Governo africano e financiamento complementar adiados

Sirtes- Líbia (PANA) -- A quinta cimeira da União Africana (UA) decidiu segunda-feira, no termo da sua primeira jornada de trabalhos, submeter a estudos aprofundados a ideia de um governo continental tal como proposto pelo coronel Muamar Kadafi da Líbia.
A cimeira, igualmente informada das propostas do Presidente Abdoulaye Wade do Senegal para o financiamento da UA pela instituição de impostos sobre importações ou prémios de seguros, considerou também necessários estudos mais amplos que tomem em consideração todas as implicações de um tal mecanismo para poder pronunciar-se em perfeito conhecimento de causa.

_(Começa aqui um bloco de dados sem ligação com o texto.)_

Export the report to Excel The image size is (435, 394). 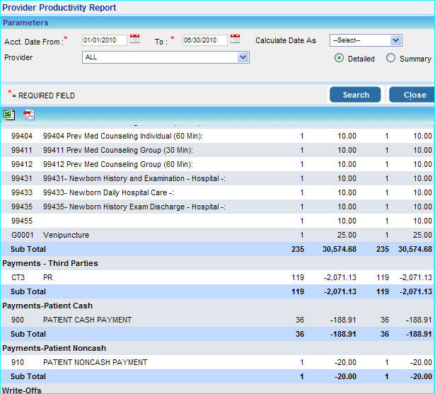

A cimeira de Sirtes aprovou em contrapartida, com uma ligeira modificação, a declaração e o projecto de resolução que define a posição africana sobre a reforma do sistema das Nações Unidas.
A modificação da autoria da delegação zimbabweana impõe a necessidade de África priorizar a sua posição definida em Harare e reclama pela supressão pura e simples do direito ao veto.
O Zimbabwe pediu que fosse por conseguinte mencionado na declaração de princípio que África reclama por este direito ao veto apenas pela necessidade da igualdade com os países que o ostentam até à decisão sobre a sua supressão definitiva.
A PANA soube que as discussões em redor destas questões ocuparam os participantes na cimeira durante todas as sessões à porta fechada na segunda-feira.
Se o consenso laboriosamente conseguido ao nível do Comité Executivo sobre as exigências africanas, na perspectiva das reformas da ONU, não foi posto em causa, o mesmo não aconteceu com o passo suplementar que o coronel Kadafi procura praticamente desde a cimeira de Addis Abeba, há um ano, que seja dado pela União Africana.
Esta iniciativa, objecto de um recente colóquio (presidencial) em Kampala, no Uganda, estará confrontada com uma forte oposição da África do Sul cujo Presidente Thabo Mbeki confessou à porta fechada não ter realmente compreendido o seu verdadeiro sentido.
Tal como concebido ao seu nascimento, a Comissão da União Africana, o seu presidente e os seus 10 comissários desempenham, deverão desempenhar ou ainda estão completamente aptos para desempenhar, se necessário, este papel de governo continental, verdadeiro embrião de um Executivo africano, frisou Mbeki.
Segundo ele, é curial fazer com que estes órgãos exerçam tal função ao invés de criar novas estruturas que a UA confrontada com dificuldades financeiras teria depois dificuldades para garantir a sua continuidade.